Öğe konumu kayıtları
—————
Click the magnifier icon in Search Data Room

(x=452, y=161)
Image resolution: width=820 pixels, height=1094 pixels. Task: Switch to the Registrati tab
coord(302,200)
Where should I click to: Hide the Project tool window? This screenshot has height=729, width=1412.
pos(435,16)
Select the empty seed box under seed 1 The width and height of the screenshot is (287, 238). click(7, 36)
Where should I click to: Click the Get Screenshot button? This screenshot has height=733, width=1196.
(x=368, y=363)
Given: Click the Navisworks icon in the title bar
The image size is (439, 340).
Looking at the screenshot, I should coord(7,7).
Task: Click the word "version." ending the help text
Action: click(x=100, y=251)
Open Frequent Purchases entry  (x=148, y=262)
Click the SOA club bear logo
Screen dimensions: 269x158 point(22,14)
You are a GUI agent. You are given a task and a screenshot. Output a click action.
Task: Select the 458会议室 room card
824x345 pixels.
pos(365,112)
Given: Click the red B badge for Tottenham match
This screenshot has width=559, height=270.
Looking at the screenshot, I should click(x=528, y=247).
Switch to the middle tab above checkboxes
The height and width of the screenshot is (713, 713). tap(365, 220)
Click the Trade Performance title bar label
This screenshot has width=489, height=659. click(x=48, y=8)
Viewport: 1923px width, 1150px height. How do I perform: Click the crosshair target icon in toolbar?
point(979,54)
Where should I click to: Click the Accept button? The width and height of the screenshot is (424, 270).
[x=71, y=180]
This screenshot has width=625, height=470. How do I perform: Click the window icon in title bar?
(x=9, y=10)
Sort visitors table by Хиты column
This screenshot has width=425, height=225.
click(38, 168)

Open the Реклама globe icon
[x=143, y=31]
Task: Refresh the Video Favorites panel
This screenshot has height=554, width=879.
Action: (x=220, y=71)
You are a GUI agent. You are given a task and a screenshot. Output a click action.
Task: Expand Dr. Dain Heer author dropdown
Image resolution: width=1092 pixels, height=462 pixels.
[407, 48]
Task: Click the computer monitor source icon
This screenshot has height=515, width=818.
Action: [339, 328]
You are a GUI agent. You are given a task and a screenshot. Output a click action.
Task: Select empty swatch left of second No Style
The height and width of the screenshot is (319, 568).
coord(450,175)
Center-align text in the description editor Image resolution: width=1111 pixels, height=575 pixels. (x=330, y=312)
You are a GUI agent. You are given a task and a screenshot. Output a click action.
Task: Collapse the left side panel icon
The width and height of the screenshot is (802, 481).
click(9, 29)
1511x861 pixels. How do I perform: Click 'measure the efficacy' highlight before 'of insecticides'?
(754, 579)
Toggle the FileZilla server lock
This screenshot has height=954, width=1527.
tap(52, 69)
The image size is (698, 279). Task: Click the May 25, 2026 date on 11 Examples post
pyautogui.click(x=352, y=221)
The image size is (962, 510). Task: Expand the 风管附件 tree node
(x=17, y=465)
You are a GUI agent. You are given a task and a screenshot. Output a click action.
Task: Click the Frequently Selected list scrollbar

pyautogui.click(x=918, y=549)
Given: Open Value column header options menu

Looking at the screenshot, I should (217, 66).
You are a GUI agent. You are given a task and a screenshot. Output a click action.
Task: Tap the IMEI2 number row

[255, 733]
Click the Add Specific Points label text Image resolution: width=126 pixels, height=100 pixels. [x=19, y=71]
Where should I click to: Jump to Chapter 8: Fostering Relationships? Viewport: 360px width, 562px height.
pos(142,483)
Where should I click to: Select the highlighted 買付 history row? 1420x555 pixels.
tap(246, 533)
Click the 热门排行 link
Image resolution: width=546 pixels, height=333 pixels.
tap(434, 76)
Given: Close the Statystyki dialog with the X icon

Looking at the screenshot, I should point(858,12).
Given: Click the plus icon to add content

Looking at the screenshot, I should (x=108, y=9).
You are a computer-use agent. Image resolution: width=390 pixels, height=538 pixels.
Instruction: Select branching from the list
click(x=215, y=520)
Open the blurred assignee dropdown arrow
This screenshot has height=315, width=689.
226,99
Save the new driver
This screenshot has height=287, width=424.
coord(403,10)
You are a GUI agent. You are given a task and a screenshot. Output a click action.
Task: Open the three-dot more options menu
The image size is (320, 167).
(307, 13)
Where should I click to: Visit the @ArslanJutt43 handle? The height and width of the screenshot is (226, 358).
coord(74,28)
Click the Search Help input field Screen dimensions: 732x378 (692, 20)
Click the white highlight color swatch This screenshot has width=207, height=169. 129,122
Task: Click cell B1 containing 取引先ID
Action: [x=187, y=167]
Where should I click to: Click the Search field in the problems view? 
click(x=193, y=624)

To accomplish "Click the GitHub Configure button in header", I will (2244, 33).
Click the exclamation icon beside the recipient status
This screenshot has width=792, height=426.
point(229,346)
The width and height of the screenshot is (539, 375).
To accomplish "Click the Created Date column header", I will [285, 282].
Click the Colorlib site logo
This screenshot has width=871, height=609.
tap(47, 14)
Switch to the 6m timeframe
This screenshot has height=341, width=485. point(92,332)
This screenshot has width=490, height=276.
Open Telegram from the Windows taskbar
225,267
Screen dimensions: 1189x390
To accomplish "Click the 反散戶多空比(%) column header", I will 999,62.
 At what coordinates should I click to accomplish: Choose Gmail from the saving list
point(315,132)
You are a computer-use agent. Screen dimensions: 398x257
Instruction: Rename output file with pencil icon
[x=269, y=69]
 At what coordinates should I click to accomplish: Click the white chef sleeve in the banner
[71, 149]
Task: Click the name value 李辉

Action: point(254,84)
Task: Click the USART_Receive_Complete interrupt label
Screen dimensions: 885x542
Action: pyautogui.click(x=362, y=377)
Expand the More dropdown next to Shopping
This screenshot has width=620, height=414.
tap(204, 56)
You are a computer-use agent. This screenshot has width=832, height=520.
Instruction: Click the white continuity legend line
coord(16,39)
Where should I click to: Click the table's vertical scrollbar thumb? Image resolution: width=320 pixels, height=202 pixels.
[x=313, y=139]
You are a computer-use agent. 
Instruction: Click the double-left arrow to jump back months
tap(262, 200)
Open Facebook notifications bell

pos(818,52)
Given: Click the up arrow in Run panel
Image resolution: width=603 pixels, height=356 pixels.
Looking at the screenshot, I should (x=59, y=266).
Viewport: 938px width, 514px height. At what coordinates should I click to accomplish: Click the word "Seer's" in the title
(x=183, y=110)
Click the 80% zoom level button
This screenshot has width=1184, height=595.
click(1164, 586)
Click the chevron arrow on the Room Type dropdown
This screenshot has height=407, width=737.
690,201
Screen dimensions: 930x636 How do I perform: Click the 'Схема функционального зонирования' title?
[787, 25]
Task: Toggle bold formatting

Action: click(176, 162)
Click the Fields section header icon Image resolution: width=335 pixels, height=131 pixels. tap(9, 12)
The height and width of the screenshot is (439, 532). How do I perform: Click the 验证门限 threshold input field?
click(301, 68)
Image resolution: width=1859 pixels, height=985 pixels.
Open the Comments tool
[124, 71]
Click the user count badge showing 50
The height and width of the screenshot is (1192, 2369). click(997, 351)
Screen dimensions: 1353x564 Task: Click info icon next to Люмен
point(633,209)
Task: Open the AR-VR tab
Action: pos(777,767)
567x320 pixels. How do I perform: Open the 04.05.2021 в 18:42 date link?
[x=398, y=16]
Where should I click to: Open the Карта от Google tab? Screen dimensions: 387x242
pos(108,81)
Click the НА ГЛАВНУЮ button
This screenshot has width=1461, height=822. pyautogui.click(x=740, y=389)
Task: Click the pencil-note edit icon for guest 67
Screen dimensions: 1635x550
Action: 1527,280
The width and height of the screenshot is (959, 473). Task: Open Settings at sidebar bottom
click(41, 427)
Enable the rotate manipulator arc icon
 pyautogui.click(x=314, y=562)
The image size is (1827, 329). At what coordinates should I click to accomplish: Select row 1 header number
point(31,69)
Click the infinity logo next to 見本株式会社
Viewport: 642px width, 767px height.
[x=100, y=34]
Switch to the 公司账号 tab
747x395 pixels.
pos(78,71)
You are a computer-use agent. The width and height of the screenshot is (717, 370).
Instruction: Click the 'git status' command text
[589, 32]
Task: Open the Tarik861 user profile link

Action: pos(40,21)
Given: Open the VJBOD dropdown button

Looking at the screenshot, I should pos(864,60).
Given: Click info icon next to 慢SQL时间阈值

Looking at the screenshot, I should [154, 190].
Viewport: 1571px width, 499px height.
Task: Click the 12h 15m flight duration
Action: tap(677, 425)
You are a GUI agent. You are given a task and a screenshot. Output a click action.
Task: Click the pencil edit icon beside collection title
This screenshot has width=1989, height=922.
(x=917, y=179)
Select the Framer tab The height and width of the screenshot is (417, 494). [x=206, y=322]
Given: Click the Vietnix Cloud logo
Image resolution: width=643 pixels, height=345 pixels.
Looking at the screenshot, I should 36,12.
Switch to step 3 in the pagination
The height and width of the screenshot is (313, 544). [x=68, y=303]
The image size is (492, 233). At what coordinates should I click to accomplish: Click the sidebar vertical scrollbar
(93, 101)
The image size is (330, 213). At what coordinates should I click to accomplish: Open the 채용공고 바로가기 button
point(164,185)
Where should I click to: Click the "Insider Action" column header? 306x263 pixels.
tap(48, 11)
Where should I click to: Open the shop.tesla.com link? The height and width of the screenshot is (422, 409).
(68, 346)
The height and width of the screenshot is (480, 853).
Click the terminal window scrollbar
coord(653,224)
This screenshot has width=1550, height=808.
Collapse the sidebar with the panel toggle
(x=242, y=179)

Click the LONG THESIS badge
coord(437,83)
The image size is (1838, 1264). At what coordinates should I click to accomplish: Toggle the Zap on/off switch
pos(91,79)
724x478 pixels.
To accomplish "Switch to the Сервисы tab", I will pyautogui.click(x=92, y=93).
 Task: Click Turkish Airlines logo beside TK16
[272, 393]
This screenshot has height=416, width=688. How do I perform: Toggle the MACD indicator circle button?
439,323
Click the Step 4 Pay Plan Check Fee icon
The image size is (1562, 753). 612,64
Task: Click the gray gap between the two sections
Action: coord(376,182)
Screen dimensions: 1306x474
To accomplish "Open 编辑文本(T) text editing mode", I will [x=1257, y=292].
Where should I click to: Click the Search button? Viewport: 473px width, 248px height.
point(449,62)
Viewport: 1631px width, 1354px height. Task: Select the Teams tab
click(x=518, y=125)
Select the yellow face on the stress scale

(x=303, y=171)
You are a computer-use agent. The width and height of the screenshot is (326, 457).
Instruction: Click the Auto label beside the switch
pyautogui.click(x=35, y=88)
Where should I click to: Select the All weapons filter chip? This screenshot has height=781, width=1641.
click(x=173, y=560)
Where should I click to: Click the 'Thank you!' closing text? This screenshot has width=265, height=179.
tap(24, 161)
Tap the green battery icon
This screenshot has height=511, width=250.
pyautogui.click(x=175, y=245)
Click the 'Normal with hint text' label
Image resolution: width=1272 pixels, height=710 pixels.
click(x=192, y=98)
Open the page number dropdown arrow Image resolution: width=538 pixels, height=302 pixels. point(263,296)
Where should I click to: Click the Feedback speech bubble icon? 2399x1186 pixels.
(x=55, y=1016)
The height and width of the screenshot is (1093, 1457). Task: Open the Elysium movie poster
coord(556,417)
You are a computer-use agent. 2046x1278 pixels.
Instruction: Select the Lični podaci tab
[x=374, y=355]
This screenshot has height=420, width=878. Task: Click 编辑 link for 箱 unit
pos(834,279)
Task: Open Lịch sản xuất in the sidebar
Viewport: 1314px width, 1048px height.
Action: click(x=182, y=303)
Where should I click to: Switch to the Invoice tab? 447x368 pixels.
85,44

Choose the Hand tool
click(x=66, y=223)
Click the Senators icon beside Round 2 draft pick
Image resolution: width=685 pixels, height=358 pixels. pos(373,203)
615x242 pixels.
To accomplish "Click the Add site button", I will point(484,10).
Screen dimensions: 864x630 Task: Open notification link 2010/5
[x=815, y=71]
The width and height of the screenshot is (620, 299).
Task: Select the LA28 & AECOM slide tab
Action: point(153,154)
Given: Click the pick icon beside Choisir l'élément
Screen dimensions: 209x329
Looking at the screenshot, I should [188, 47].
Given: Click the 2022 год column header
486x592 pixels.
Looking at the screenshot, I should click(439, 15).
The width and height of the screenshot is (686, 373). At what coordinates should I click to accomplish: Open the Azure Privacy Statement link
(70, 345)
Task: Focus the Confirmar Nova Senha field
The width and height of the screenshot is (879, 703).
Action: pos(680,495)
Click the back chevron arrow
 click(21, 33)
—————
• Kısa Problem
Kayıtların ilk satırından başlayıp "(x=368, y=363)" ifadesini içeren satıra kadar (o satır da dahil) uzanan satırları, "magnifier" yerine "magnifying glass" koyarak güncelleyin ve diğer her şeyi aynen bırakın. Yalnızca bu satırları verin.

• Yazılı Yanıt
Click the magnifying glass icon in Search Data Room

(x=452, y=161)
Image resolution: width=820 pixels, height=1094 pixels. Task: Switch to the Registrati tab
coord(302,200)
Where should I click to: Hide the Project tool window? This screenshot has height=729, width=1412.
pos(435,16)
Select the empty seed box under seed 1 The width and height of the screenshot is (287, 238). click(7, 36)
Where should I click to: Click the Get Screenshot button? This screenshot has height=733, width=1196.
(x=368, y=363)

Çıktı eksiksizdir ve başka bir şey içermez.